O Ministro da Agricultura e Florestas destacou que a candidata já desempenhou funções relevantes em diferentes estruturas internacionais, incluindo a representação de Angola na Organização Internacional do Café e o cargo de Comissária da União Africana para Agricultura, Desenvolvimento Rural, Economia Azul e Ambiente Sustentável. Para o governante, esse percurso demonstra capacidade técnica e alinhamento com as prioridades do sector agrícola global.
Durante a apresentação, o Ministro das Relações Exteriores, Téte António, reforçou o perfil técnico e diplomático da candidata, sublinhando a sua experiência em políticas públicas, desenvolvimento sustentável e liderança institucional. O responsável acrescentou que a candidatura representa também um posicionamento estratégico de Angola na defesa de uma maior participação africana nos órgãos de decisão globais.


A própria candidata, Josefa Sacko, apontou como prioridade da sua visão para a FAO a necessidade de descentralização da organização, defendendo maior autonomia das estruturas regionais e sub-regionais.
A diplomata argumenta que esta abordagem permitiria maior eficácia na assistência aos países, com impacto direto no aumento da produtividade agrícola e na redução da má nutrição.

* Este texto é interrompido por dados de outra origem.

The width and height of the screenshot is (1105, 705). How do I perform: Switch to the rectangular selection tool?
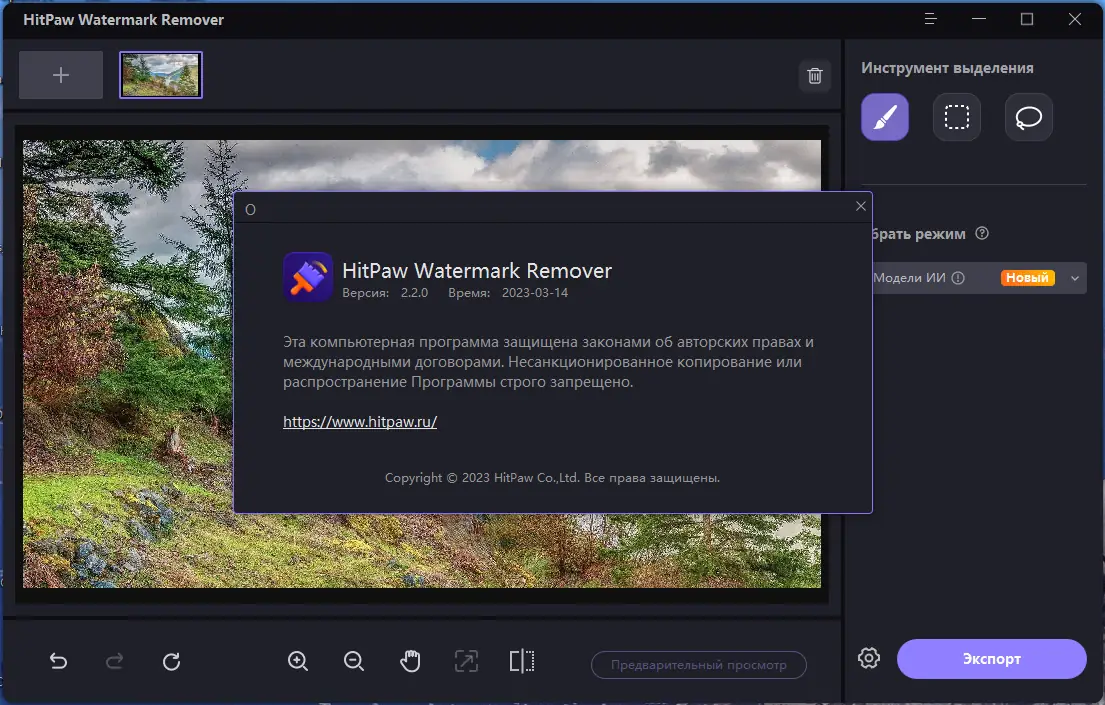pyautogui.click(x=956, y=117)
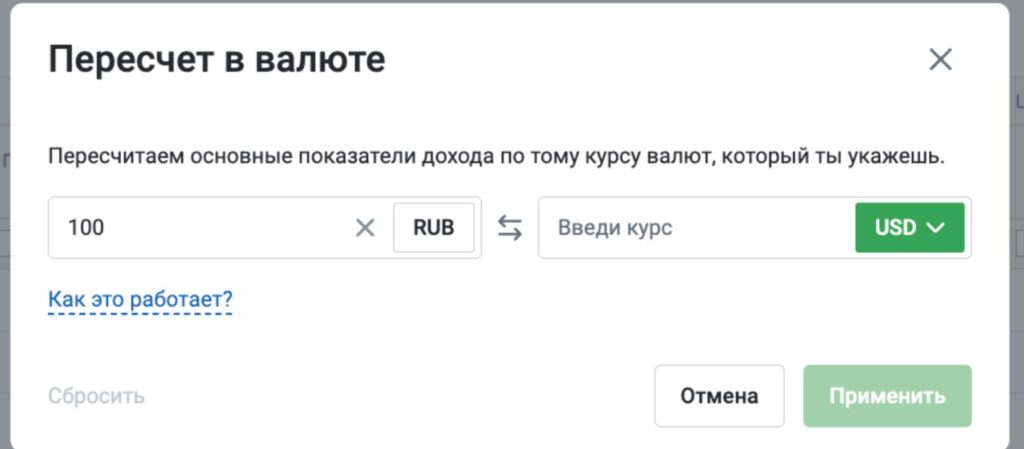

Ao longo da sua carreira, a Embaixadora exerceu funções de relevo em instituições continentais e internacionais, consolidando experiência em políticas agrícolas e cooperação multilateral. A sua candidatura foi formalmente submetida no âmbito da União Africana, em Adis Abeba, reforçando o alinhamento entre a estratégia diplomática de Angola e os esforços africanos de afirmação no sistema internacional.